NBC suspends Brian Williams without pay for 6 months

NBC has suspended Brian Williams without pay for six months for lies he told about stories he covered, the network announced Tuesday night.

"We let Brian know of our decision earlier today," NBC News President Deborah Turness wrote to staff. "Lester Holt will continue to substitute Anchor the NBC Nightly News."


She said the network's "review" of statements made by Williams about dangers faced in covering the news continues.

The suspension is a classic, corporate half-a-loaf decision.

Six months is a significant reprimand that says to Williams he has sinned in major ways, and that he has seriously harmed the company he says he loves. It also tells the audience NBC News is not trying to act like nothing bad happened. But it doesn't finish his career.

It does, however, leave Williams in jeopardy. If he comes back in six months and the audience tunes him out because his credibility is shredded, he won't be anchor long.

There is also some corporate risk to NBC. It could lose its news lead in six months, and that will mean tens of millions of dollars from its bottom line.

But I truly wish the network would have stripped Williams of the managing editor's title permanently -- and brought him back as an anchor only, after the six-month suspension. It would have sent such a great statement about the value of credibility and honesty in covering the news.

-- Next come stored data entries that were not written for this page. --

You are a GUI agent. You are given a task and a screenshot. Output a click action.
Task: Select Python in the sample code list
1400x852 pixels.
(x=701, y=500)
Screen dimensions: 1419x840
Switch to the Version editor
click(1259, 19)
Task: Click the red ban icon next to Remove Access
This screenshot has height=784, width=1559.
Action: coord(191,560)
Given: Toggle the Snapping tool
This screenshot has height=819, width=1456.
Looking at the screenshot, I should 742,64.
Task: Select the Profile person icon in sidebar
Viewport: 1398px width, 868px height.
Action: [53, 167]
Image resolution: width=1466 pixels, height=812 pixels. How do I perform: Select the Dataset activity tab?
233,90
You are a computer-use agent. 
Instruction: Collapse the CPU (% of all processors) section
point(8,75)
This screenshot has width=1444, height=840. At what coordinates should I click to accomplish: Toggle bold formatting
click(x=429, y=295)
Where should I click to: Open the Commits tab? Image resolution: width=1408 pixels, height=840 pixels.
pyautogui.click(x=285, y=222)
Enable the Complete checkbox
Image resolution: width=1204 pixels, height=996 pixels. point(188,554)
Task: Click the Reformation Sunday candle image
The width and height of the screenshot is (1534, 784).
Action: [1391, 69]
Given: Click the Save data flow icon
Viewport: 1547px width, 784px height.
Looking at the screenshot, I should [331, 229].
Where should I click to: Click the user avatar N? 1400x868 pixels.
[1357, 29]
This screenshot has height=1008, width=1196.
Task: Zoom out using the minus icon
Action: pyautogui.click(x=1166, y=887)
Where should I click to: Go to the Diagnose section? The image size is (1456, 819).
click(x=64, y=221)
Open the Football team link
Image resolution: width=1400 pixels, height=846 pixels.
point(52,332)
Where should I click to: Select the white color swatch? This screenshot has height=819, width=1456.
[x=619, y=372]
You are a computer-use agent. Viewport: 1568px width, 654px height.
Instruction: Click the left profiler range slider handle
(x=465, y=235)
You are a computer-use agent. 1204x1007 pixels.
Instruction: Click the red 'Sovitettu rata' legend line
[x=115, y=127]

With his lies, Williams has betrayed the journalistic integrity demanded of someone who leads a newsroom. Removing him as managing editor would have let Williams have a career, but would also say to viewers NBC News takes truth telling seriously.

Turness said she wanted to share management's "thought process" with staffers in her message Tuesday night.

"While on Nightly News on Friday, January 30, 2015, Brian misrepresented events which occurred while he was covering the Iraq War in 2003. It then became clear that on other occasions Brian had done the same while telling that story in other venues. This was wrong and completely inappropriate for someone in Brian's position," she wrote.

"In addition, we have concerns about comments that occurred outside NBC News while Brian was talking about his experiences in the field. As Managing Editor and Anchor of Nightly News, Brian has a responsibility to be truthful and to uphold the high standards of the news division at all times."

Turness said she made the decision as part of a team that included Steve Burke, CEO of NBCUniversal, and Pat Fili, chairman of the NBCUniversal News Group.

"We felt it would have been wrong to disregard the good work Brian has done and the special relationship he has forged with our viewers over 22 years.  Millions of Americans have turned to him every day, and he has been an important and well-respected part of our organization," Turness added.

"As I'm sure you understand, this was a very hard decision. Certainly there will be those who disagree.  But we believe this suspension is the appropriate and proportionate action."

The statement from NBC News included these words from Burke:


"... By his actions, Brian has jeopardized the trust millions of Americans place in NBC News.  His actions are inexcusable and this suspension is severe and appropriate.  Brian's life's work is delivering the news. I know Brian loves his country, NBC News and his colleagues. He deserves a second chance and we are rooting for him.  Brian has shared his deep remorse with me and he is committed to winning back everyone's trust."